╭─ Records for processing

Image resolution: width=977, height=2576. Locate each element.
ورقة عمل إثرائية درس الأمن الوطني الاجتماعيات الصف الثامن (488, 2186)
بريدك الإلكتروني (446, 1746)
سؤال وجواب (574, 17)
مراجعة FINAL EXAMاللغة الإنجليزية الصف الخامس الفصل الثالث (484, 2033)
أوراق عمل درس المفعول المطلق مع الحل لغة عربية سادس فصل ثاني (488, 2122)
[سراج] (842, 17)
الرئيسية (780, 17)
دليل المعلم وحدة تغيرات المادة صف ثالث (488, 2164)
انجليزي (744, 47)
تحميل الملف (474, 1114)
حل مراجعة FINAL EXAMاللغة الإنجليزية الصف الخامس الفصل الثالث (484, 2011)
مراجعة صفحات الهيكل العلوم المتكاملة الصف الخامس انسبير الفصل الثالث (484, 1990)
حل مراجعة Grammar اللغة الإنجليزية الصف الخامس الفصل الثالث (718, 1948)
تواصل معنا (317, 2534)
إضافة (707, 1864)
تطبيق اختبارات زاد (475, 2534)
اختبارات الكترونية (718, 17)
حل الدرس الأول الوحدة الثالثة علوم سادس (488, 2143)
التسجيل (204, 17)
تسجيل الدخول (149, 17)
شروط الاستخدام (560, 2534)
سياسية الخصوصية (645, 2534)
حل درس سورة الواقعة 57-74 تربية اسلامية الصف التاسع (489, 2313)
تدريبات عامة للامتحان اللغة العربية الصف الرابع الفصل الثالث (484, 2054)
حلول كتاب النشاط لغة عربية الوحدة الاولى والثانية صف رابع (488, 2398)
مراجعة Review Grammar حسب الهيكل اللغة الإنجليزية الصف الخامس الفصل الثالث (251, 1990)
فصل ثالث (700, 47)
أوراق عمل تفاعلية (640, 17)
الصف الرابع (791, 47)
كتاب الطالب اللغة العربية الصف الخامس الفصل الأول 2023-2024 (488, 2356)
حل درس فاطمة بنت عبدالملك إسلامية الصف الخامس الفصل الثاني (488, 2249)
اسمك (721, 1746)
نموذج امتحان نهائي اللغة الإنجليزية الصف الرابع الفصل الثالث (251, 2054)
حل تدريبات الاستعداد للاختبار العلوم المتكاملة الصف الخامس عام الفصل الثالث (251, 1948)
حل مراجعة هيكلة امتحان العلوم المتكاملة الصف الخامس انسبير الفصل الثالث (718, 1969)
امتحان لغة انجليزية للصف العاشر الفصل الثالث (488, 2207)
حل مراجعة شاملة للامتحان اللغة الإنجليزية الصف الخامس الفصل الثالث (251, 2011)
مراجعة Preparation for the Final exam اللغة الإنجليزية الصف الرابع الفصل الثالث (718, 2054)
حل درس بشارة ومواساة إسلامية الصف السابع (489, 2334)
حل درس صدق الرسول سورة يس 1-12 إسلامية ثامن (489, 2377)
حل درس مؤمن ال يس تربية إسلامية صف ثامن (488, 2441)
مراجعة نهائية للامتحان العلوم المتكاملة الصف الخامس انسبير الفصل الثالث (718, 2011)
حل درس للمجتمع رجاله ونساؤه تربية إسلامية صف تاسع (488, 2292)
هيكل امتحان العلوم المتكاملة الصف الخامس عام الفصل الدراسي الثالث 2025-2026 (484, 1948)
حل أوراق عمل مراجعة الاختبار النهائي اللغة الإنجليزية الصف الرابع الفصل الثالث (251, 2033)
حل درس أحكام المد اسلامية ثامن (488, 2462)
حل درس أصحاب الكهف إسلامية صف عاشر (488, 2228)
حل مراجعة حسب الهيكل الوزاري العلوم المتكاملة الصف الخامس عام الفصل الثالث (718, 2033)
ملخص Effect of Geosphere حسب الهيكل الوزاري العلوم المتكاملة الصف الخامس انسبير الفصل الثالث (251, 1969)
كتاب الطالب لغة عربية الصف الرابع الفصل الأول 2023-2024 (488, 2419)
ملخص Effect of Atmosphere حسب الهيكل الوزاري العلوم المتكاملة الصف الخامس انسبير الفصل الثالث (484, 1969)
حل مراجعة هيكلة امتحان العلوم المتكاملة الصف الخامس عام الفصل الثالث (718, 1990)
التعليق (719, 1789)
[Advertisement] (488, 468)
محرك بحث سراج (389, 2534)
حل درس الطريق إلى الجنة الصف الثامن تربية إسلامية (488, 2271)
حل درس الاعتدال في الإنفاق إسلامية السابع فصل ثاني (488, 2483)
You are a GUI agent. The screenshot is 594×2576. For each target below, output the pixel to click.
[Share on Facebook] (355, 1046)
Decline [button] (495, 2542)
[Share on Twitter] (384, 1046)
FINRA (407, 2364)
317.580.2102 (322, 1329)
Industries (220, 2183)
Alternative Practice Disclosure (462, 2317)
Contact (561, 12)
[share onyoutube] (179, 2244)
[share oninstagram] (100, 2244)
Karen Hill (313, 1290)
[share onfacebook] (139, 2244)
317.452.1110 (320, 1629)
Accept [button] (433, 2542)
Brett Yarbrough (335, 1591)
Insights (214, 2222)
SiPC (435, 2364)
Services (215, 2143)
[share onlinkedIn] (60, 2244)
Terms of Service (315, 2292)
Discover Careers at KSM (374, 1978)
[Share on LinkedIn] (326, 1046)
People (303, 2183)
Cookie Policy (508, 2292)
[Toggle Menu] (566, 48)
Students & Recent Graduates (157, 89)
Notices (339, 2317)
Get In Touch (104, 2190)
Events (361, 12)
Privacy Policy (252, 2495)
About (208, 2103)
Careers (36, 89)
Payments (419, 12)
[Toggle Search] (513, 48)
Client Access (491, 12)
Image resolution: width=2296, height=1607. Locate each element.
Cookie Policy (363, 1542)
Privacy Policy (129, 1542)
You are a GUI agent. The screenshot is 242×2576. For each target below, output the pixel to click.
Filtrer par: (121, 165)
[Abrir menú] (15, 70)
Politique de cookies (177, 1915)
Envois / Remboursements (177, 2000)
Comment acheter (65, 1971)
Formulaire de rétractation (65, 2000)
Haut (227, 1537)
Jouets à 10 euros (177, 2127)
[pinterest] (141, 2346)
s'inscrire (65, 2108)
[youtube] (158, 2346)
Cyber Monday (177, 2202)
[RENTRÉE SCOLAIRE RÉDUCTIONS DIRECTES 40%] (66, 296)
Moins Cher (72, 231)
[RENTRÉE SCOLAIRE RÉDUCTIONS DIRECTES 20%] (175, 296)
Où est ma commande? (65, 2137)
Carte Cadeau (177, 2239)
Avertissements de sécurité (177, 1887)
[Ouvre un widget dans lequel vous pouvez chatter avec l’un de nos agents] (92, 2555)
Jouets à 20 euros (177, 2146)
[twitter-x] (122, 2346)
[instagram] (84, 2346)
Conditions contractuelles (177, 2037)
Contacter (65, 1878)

╰─

- [Exercise]: Once you have found every line in the listing that holds the string "pixel", copy each of them.

- [Completed exercise]:
You are a GUI agent. The screenshot is 594×2576. For each target below, output the pixel to click.
You are a GUI agent. The screenshot is 242×2576. For each target below, output the pixel to click.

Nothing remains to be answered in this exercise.